Graduating into the long maw of an American recession, Sneha is one of the fortunate ones. She’s moved to Milwaukee for an entry-level corporate job that, grueling as it may be, is the key that unlocks every door: she can pick up the tab at dinner with her new friend Tig, get her college buddy Thom hired alongside her, and send money to her parents back in India. She also has a crush on Marina, a beguiling and beautiful dancer who always seems just out of reach.

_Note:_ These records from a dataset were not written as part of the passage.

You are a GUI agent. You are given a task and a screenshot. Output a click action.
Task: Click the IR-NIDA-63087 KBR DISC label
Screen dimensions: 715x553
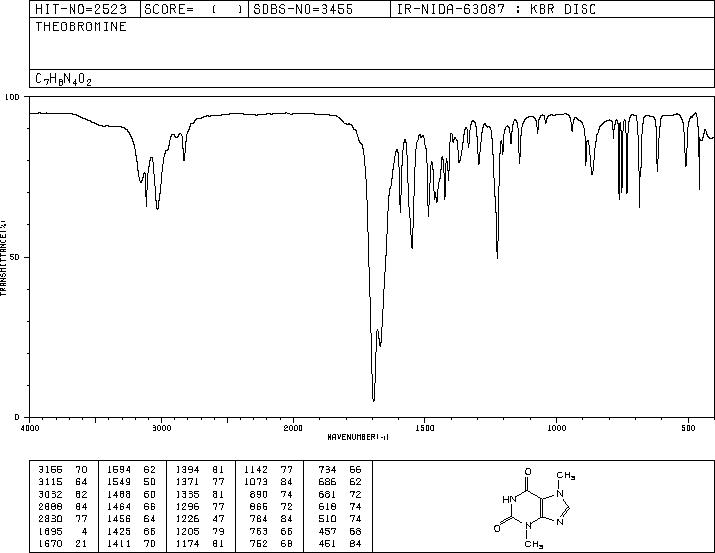point(496,9)
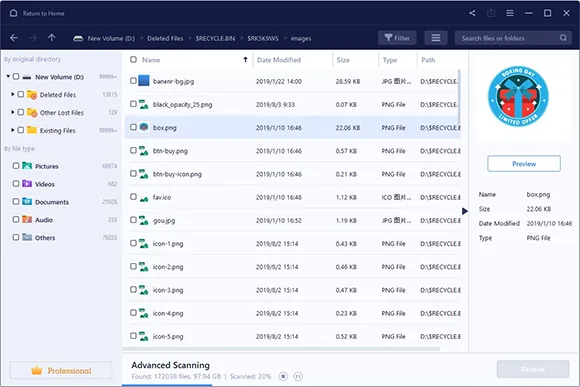Click the share icon in title bar
Image resolution: width=580 pixels, height=387 pixels.
(472, 13)
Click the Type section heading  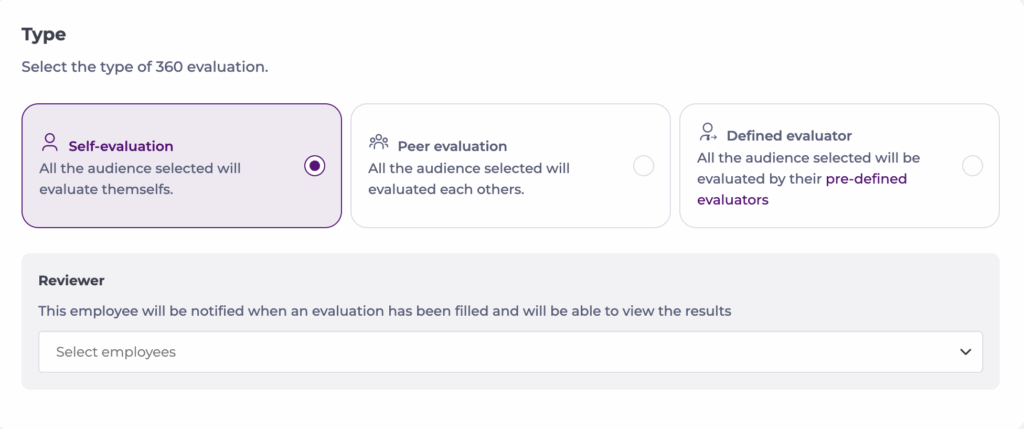coord(44,35)
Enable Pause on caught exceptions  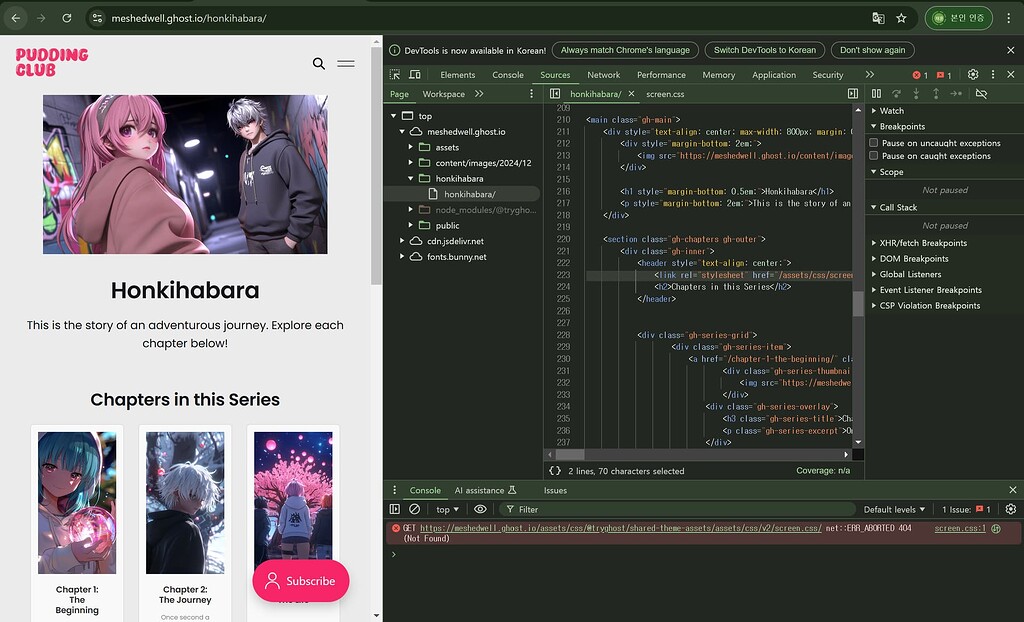(x=874, y=156)
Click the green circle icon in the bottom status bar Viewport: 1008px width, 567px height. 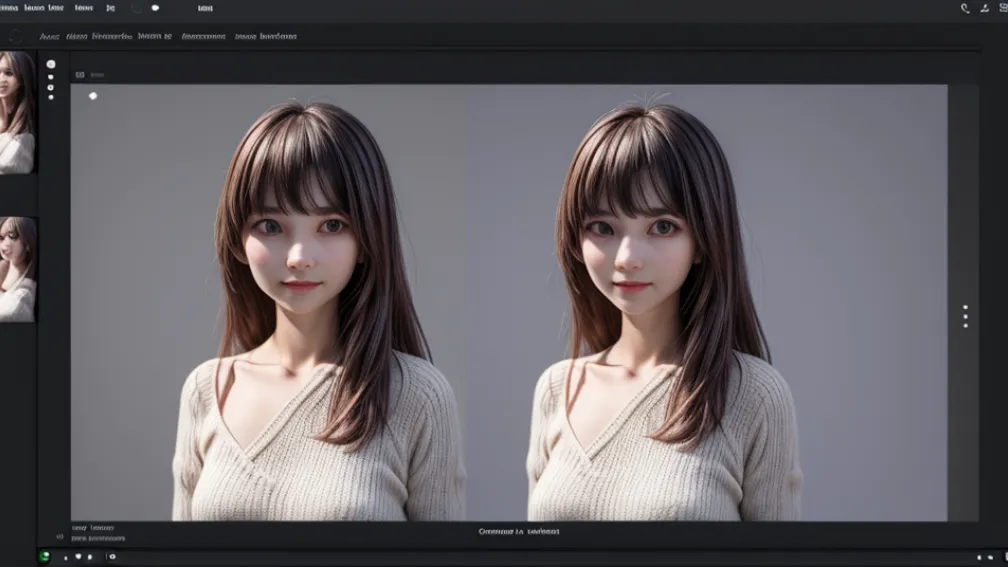(x=44, y=556)
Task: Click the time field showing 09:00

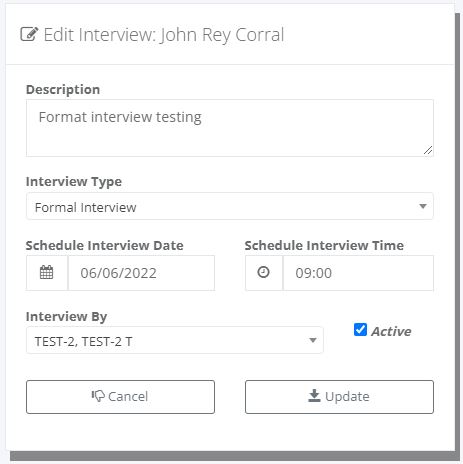Action: (358, 273)
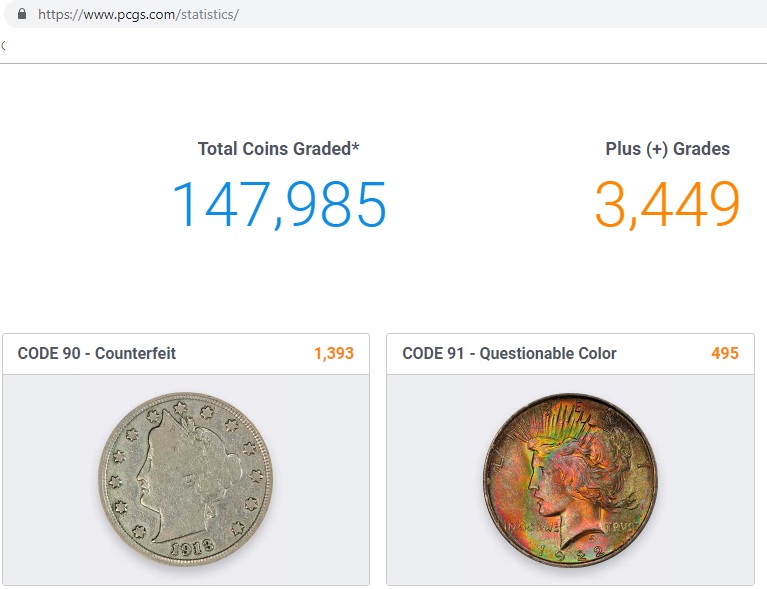Click the Plus (+) Grades heading
Viewport: 767px width, 589px height.
pyautogui.click(x=668, y=149)
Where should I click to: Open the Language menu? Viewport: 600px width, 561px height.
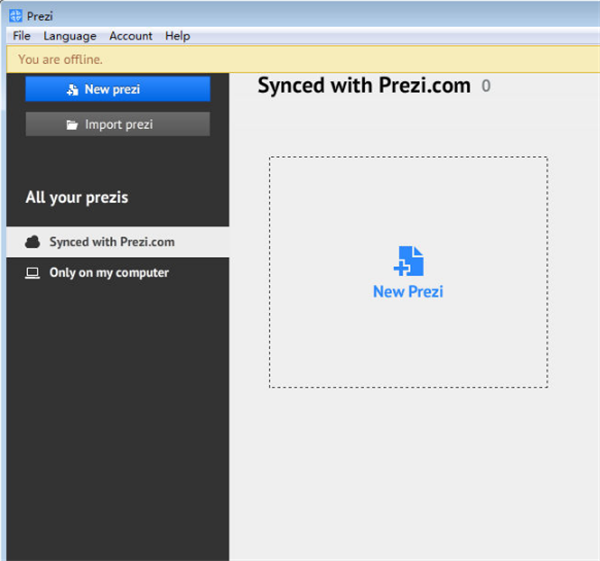point(70,36)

But painful secrets rear their heads, jobs go off the rails, and evictions loom.
A beautiful, capacious novel All This Could Be Different is a wise, tender, and riveting group portrait of young people forging love and community amidst struggle, and a moving story of one immigrant’s journey to make her home in the world. From Susan Choi, author of Trust Exercise: "Some books are merely luminous - this one is iridescent: with joy and pain, isolation and communion, solemnity and irreverent humor. Even the title has twin meanings. 'All this could be different' is a sorrowing observation of our contemporary precarity, but 'All this could be different' is equally - and ultimately - a declaration, an electrifying act of resistance."
Sarah Thankam Mathews grew up between Oman and India, immigrating to the United States at seventeen. She is a recipient of a Best American Short Stories 2020 award and fellowships from the Asian American Writers Workshop
Dawnie Walton is a writer, editor, and author. Her work explores identity, place, and the influence of pop culture. Formerly an editor at Essence and Entertainment Weekly, she has received fellowships in fiction from MacDowell and Tin House, and an MFA from the Iowa Writers’ Workshop. Her writing has appeared in Oxford American, Bon Appetit, NPR, Lithub, and Black Ballad. Born and raised in Jacksonville, Florida, she lives in Brooklyn with her husband.